= Sophie Marnette =

Sophie Marnette (born 9 June 1969) is Professor of Medieval French Studies at the University of Oxford and the Dervorguilla Fellow and Tutor in French at Balliol College. She is a specialist in French Linguistics and Medieval French Literature. She was the Chair of the Sub-Faculty of French (2016-18) and was a Proctor for the University of Oxford (March 2019 to March 20).

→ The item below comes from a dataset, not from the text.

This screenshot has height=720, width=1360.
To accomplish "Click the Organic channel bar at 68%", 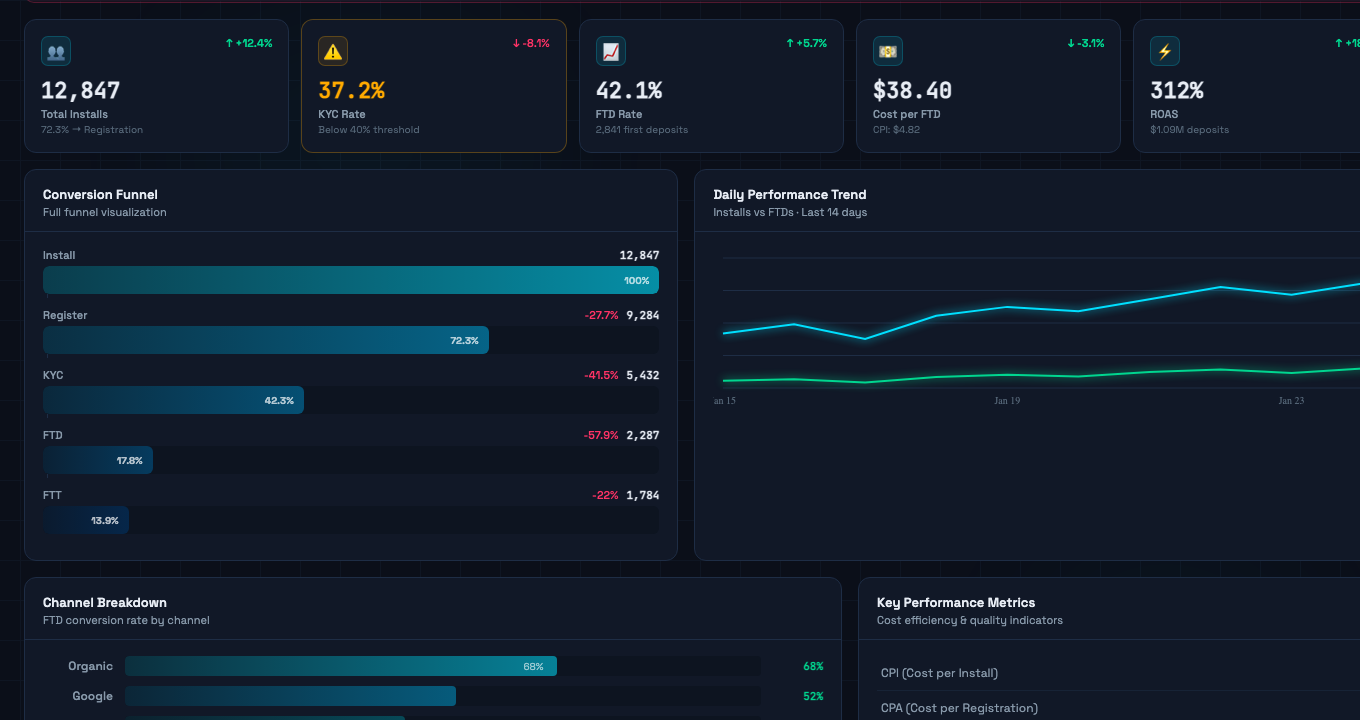I will point(340,666).
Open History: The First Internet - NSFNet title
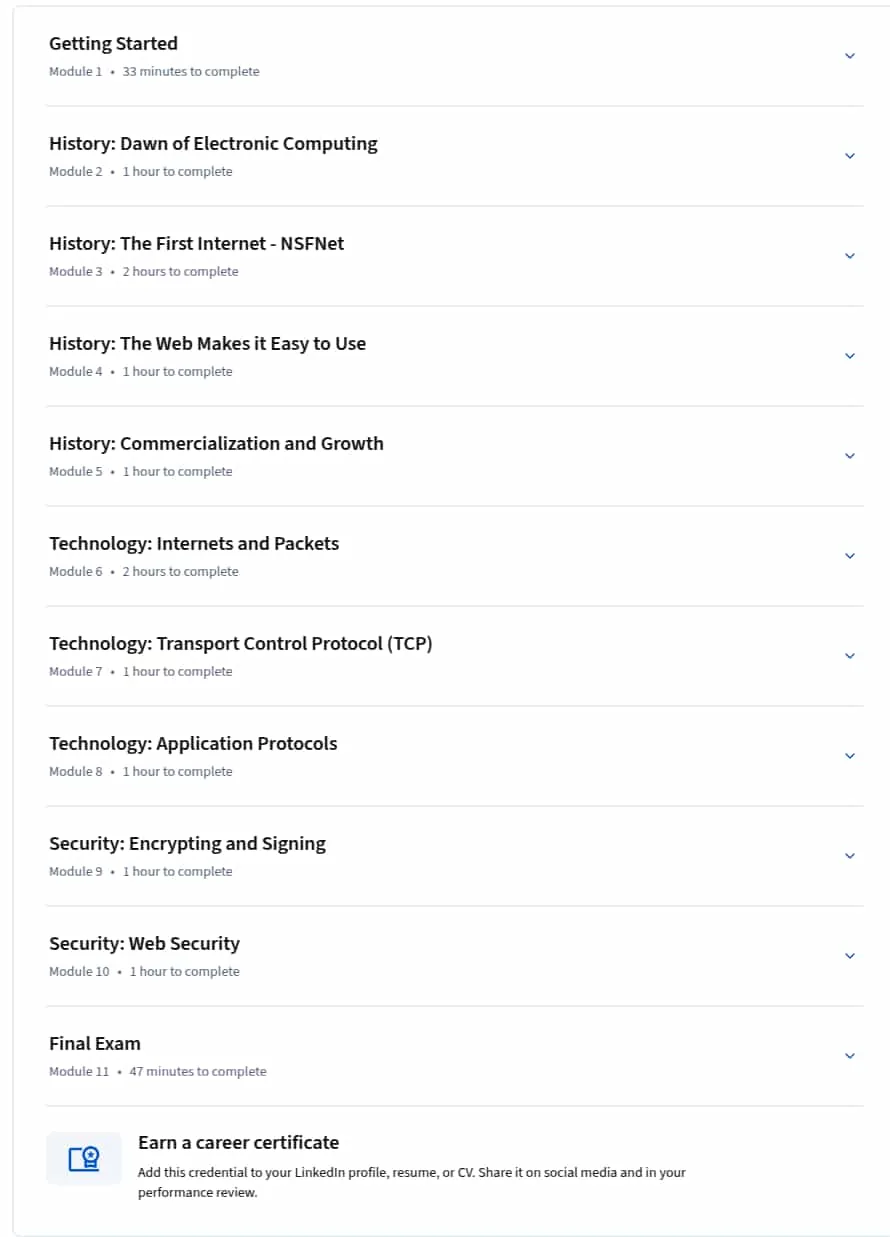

She is a founding and executive member of Ci-dit, an international research group on reported discourse.

Marnette has previously held academic positions at the University of Cambridge, Harvard University, Princeton University, the Massachusetts Institute of Technology, the University of California, Berkeley, the University of California, Los Angeles, the University of St Andrews and the Université libre de Bruxelles.

== Early life and education ==
Marnette was born in Liège, Belgium, on 9 June 1969 and was raised in Brussels.

She received her Licence in Romance Philology from the Université libre de Bruxelles in 1991, and her PhD in French (Linguistic track) from the University of California, Berkeley in 1996.

==Selected publications==
- Narrateur et points de vue dans la littérature française médiévale: Une approche linguistique. Peter Lang. Bern. 1998.
- Speech and Thought Presentation in French: Concept and Strategies. John Benjamins. Amsterdam – New York. 2005.